It's a solid book, it's engaging, but what I really like about it is that it leaves just the right amount of room for free thought. Case in point: I reached section 4.7, which is an example implementation of a binary search tree. Everything was going smoothly until I hit bst-remove. I read through the section, and I understood Paul's approach, which was good: I was making progress.
At this point, I'd just been through Lisp "structs" country, and instead of the lame :print-function for the node struct that just printed out the object/number at that node, I decided to roll my own.
So instead of this:
(defstruct (node (:print-function
(lambda (n s d)
(format s "#<~A>" (node-elt n)))))
elt (1 nil) (r nil))
I wrote this:
(defstruct (node (:print-function print-node))
elt (l nil) (r nil))
(defun print-node (n stream depth)
(when n
(print-node (node-r n) stream (1+ depth))
(do ((i 1 (1+ i)))
((>= i depth))
(format stream " "))
(format stream "~a~%" (node-elt n))
(print-node (node-l n) stream (1+ depth))))
Paul mentions in the book that the depth parameter can be safely ignored, but I figured that since it wasn't being used for anything else, I may as well use it myself. Anyway all my version does is print the full sub-tree under the given node with indentation to give it that pseudo-graphical charm.
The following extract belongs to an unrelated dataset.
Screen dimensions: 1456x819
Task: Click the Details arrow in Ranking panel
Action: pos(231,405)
Once I reached bst-remove, this was how I was printing all of my intermediate results with mucking about with my experimental binary search tree.
I stumbled across the error by deleting a node from the far left of the tree, leaving the node above with only a right child, which is fine. It doesn't always happen because the book's algorithm uses (random 2) to try to maintain tree balance. Say if there's a parent node 2 with two children 1 and 3 as left and right sub-trees respectively, then deletion of 2 would pull 1 up, 50% of the time.
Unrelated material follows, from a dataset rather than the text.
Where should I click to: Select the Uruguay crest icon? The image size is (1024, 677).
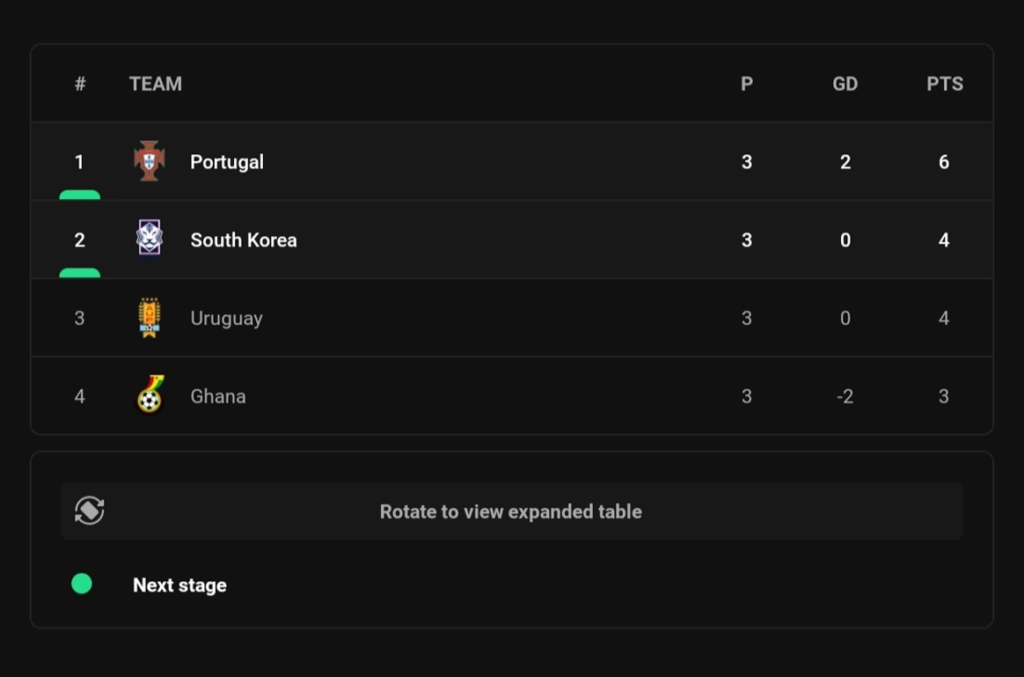tap(150, 318)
Now suppose 2 was the left sub-tree of yet a bigger binary search tree, and the node immediately above 2 is 5. We delete 2 as above, and now let's delete 5, and say 2's successor (1) is chosen to replace 5. There's now a hole where 1 is supposed to be, and the algorithm states that one of the immediate children must take its place. 1 only had one child.
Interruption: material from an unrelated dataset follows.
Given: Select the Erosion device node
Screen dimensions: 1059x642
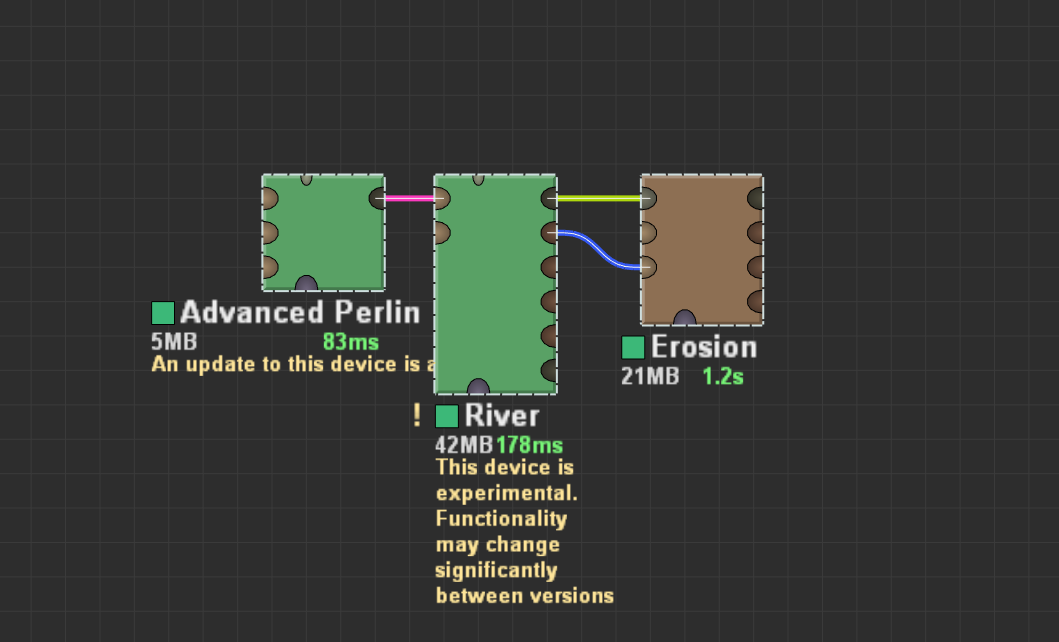Looking at the screenshot, I should [x=700, y=248].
Here's where things go wrong. 1's only child was 3. Since 1 was less than 5, it was a left child to it. Dragging up 1 doesn't cause any problems. However, dragging up 3 to take 1's old place now makes 3 a left child, not a right one like it should be. The tree is broken. It wouldn't have been entirely obvious if I wasn't looking at the tree structure at each point, but I'm happy that I did.
That was last night. Today, a bit of poking around in Paul Graham's website shows this error has been found and corrected in the book's errata. It's the one on page 71. Regardless, I'm happy I spotted that, because it means that I'm learning and paying attention.
My only regret in all this is that I didn't have the tenacity to write a replacement bst-remove before finding the corrected code (linked in the book's errata page.) Thank you intertubes for making me lazy.
ed: I should have included some M-x artist-mode diagrams for this. :)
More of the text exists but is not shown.